Your instructions >>
When a line below holds the string "click", show that line.
--- Records supplied Enclosed Below ---
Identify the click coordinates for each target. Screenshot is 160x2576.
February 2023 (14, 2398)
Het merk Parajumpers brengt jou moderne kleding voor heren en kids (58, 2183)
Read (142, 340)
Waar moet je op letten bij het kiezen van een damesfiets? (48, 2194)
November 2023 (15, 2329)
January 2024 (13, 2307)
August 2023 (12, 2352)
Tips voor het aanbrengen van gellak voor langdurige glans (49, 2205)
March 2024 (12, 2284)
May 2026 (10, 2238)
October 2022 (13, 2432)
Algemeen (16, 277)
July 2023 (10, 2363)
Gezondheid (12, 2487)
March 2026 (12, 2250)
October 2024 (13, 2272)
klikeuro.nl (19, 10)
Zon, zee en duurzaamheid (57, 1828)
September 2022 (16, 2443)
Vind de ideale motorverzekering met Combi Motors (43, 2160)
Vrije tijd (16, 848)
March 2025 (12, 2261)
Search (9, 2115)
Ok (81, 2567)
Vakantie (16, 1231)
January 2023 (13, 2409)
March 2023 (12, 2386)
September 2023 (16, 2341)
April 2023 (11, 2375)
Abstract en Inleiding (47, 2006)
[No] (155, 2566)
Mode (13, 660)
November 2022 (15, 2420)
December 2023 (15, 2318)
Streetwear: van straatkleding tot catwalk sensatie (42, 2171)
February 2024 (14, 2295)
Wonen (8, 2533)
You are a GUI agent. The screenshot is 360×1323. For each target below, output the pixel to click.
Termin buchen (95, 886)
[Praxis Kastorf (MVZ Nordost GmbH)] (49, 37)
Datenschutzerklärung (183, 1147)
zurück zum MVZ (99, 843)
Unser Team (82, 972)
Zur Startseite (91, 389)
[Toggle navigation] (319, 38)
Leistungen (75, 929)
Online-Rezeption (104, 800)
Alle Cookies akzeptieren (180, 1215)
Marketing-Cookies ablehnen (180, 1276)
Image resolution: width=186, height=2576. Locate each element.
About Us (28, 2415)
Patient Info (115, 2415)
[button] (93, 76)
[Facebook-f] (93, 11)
--- End of Enclosed Records supplied ---
Output for this exercise >>
Identify the click coordinates for each target. Screenshot is 160x2576.
You are a GUI agent. The screenshot is 360×1323. For each target below, output the pixel to click.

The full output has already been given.